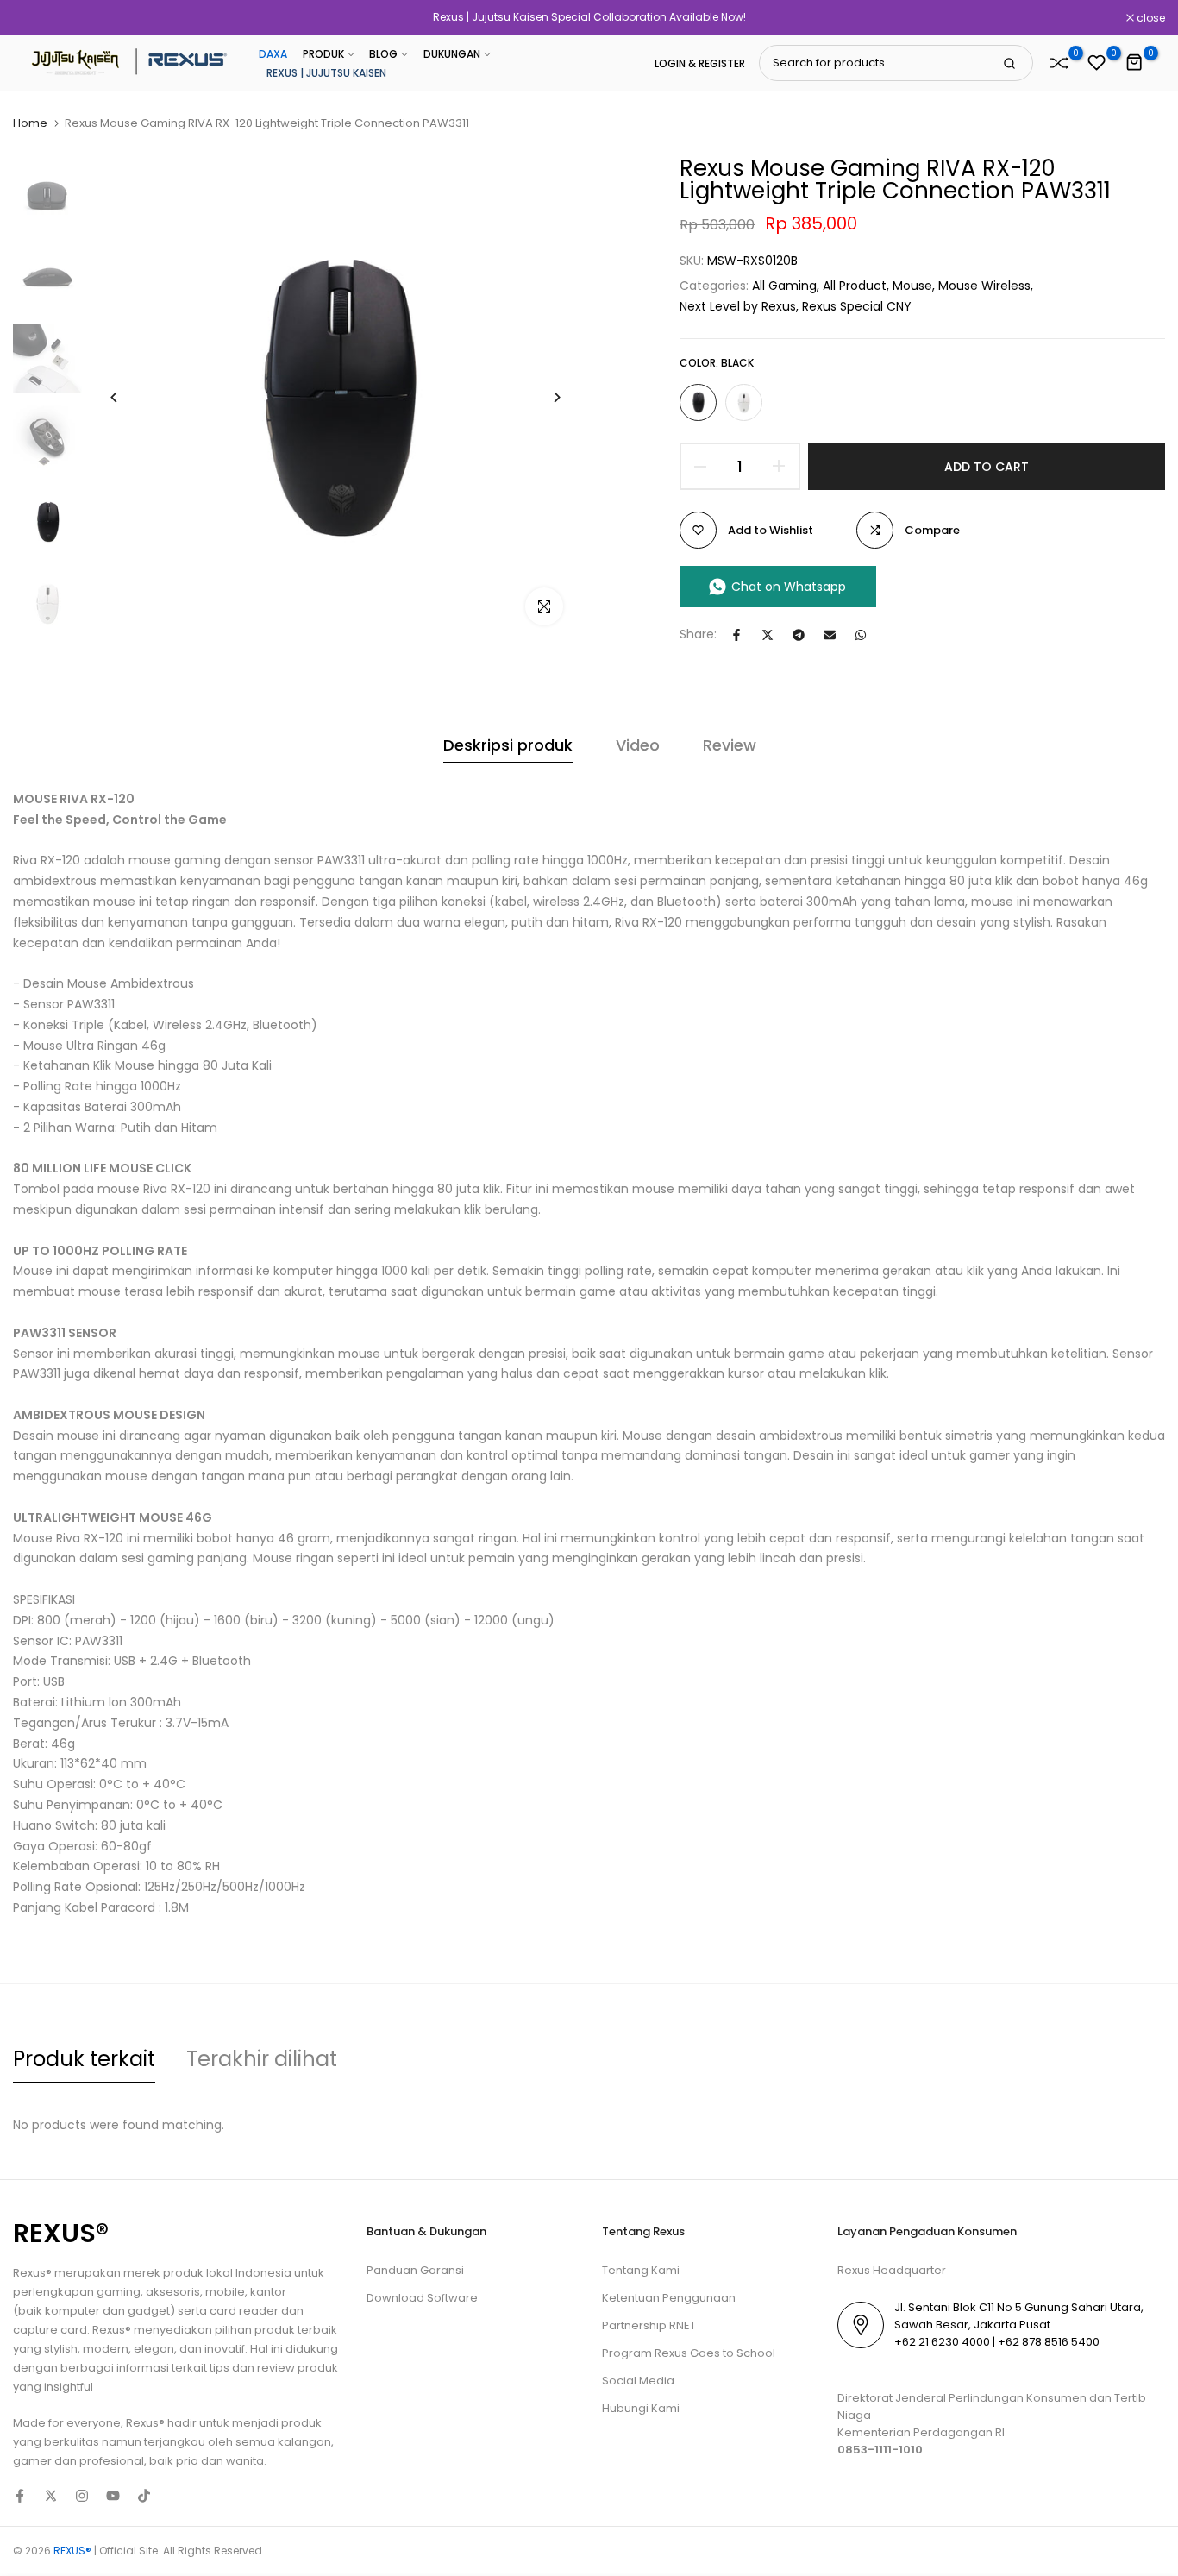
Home (30, 123)
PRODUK (323, 54)
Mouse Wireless (984, 285)
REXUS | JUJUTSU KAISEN (326, 73)
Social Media (638, 2380)
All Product (855, 285)
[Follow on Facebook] (20, 2496)
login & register (700, 64)
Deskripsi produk (508, 745)
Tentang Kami (641, 2270)
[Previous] (127, 397)
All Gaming (784, 285)
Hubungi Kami (641, 2408)
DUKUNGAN (451, 54)
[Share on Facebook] (736, 635)
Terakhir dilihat (261, 2059)
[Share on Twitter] (767, 635)
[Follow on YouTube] (113, 2496)
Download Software (422, 2298)
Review (729, 745)
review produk (297, 2367)
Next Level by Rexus (738, 306)
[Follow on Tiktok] (144, 2496)
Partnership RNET (649, 2325)
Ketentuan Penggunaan (669, 2298)
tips (219, 2367)
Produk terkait (84, 2059)
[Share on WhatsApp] (861, 635)
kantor (268, 2292)
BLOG (383, 54)
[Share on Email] (830, 635)
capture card (50, 2330)
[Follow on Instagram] (82, 2496)
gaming (119, 2292)
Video (638, 745)
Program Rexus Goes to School (688, 2353)
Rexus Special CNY (857, 306)
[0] (1059, 62)
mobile (225, 2292)
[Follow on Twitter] (51, 2496)
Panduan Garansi (415, 2270)
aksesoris (173, 2292)
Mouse (912, 285)
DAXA (273, 54)
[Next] (543, 397)
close (36, 18)
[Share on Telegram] (798, 635)
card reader (244, 2311)
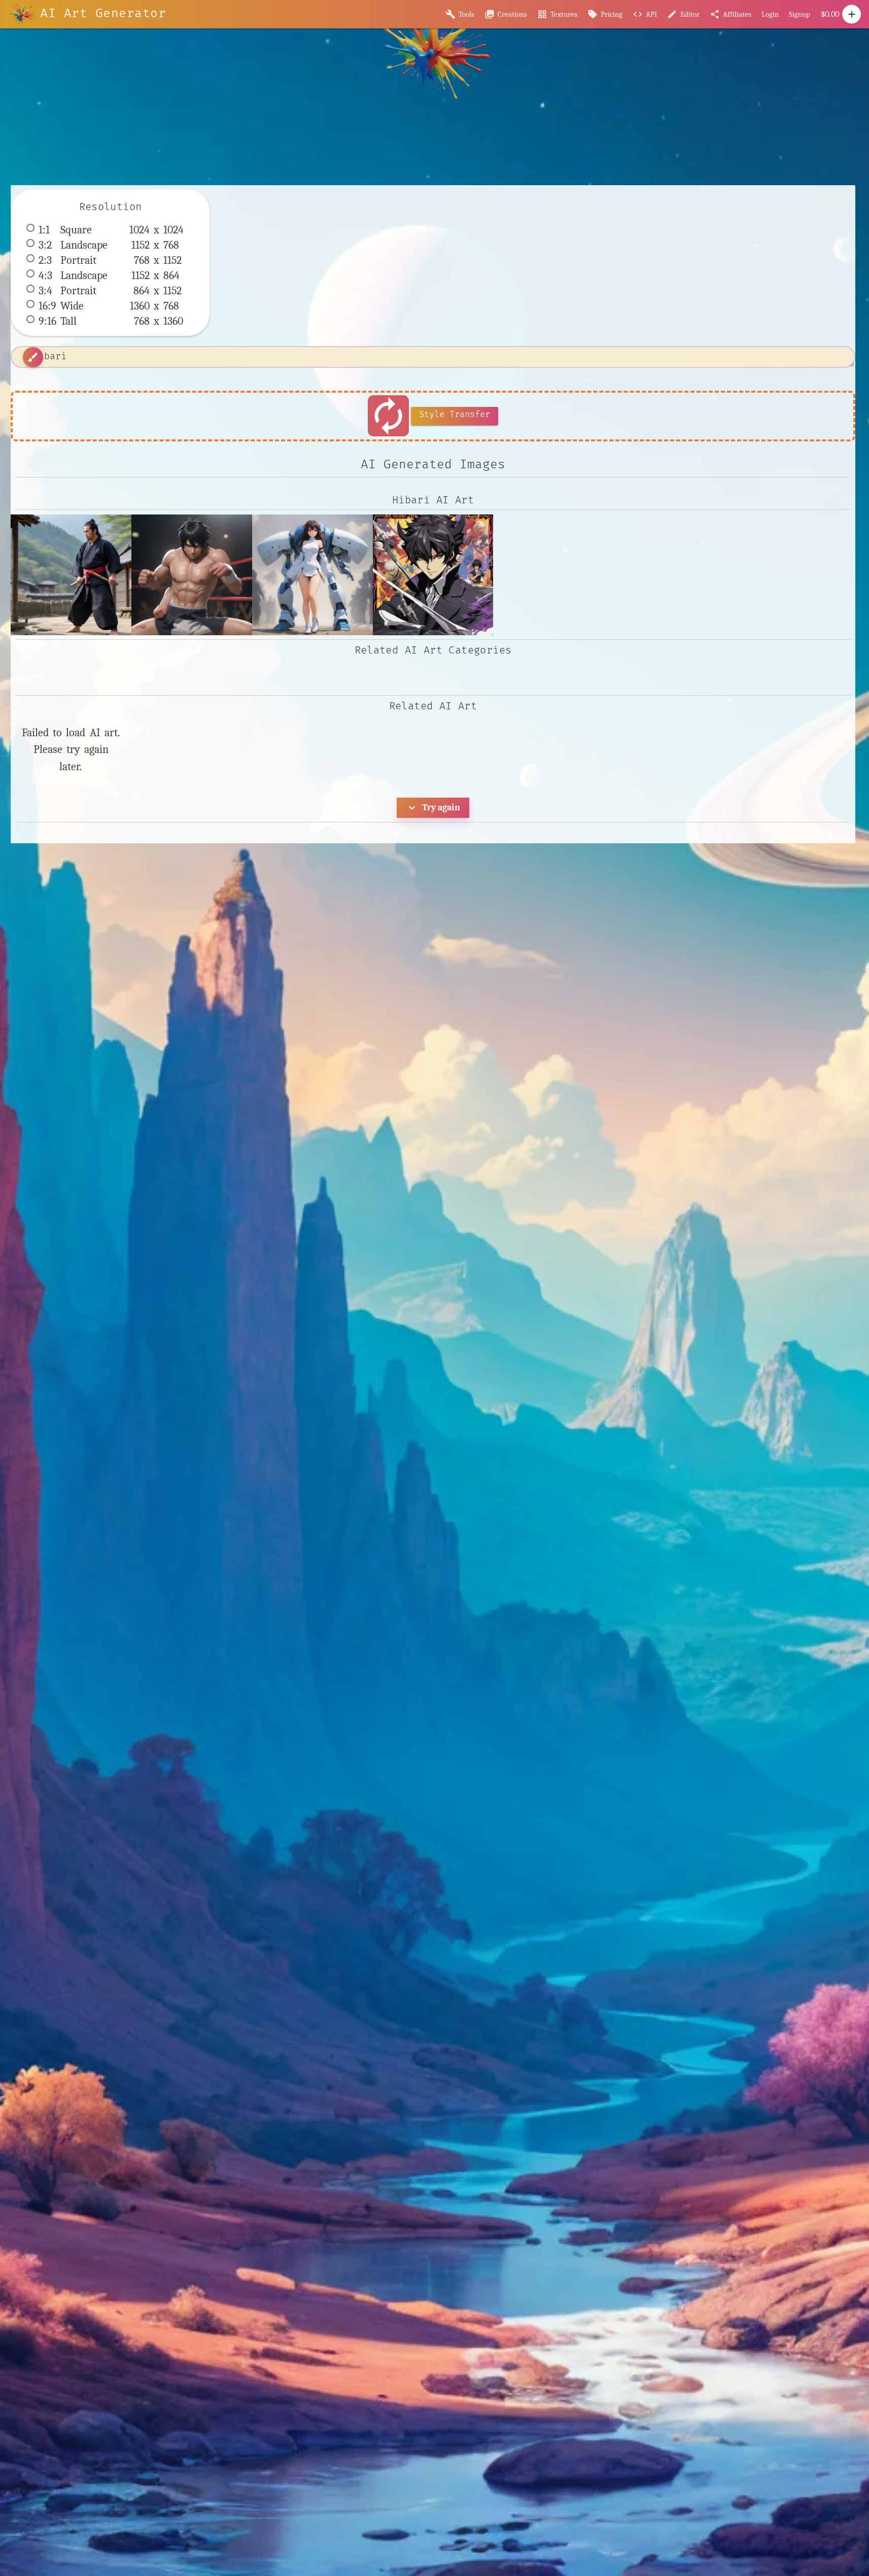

● ● ● ● ● ● ●

_TASK BRIEF:_ A word-for-word copy of the listing is the goal; keep every picture out of it.

_ANSWER TO THIS EXERCISE:_
Home (30, 123)
PRODUK (323, 54)
Mouse Wireless (984, 285)
REXUS | JUJUTSU KAISEN (326, 73)
Social Media (638, 2380)
All Product (855, 285)
[Follow on Facebook] (20, 2496)
login & register (700, 64)
Deskripsi produk (508, 745)
Tentang Kami (641, 2270)
[Previous] (127, 397)
All Gaming (784, 285)
Hubungi Kami (641, 2408)
DUKUNGAN (451, 54)
[Share on Facebook] (736, 635)
Terakhir dilihat (261, 2059)
[Share on Twitter] (767, 635)
[Follow on YouTube] (113, 2496)
Download Software (422, 2298)
Review (729, 745)
review produk (297, 2367)
Next Level by Rexus (738, 306)
[Follow on Tiktok] (144, 2496)
Partnership RNET (649, 2325)
Ketentuan Penggunaan (669, 2298)
tips (219, 2367)
Produk terkait (84, 2059)
[Share on WhatsApp] (861, 635)
kantor (268, 2292)
BLOG (383, 54)
[Share on Email] (830, 635)
capture card (50, 2330)
[Follow on Instagram] (82, 2496)
gaming (119, 2292)
Video (638, 745)
Program Rexus Goes to School (688, 2353)
Rexus Special CNY (857, 306)
[0] (1059, 62)
mobile (225, 2292)
[Follow on Twitter] (51, 2496)
Panduan Garansi (415, 2270)
aksesoris (173, 2292)
Mouse (912, 285)
DAXA (273, 54)
[Next] (543, 397)
close (36, 18)
[Share on Telegram] (798, 635)
card reader (244, 2311)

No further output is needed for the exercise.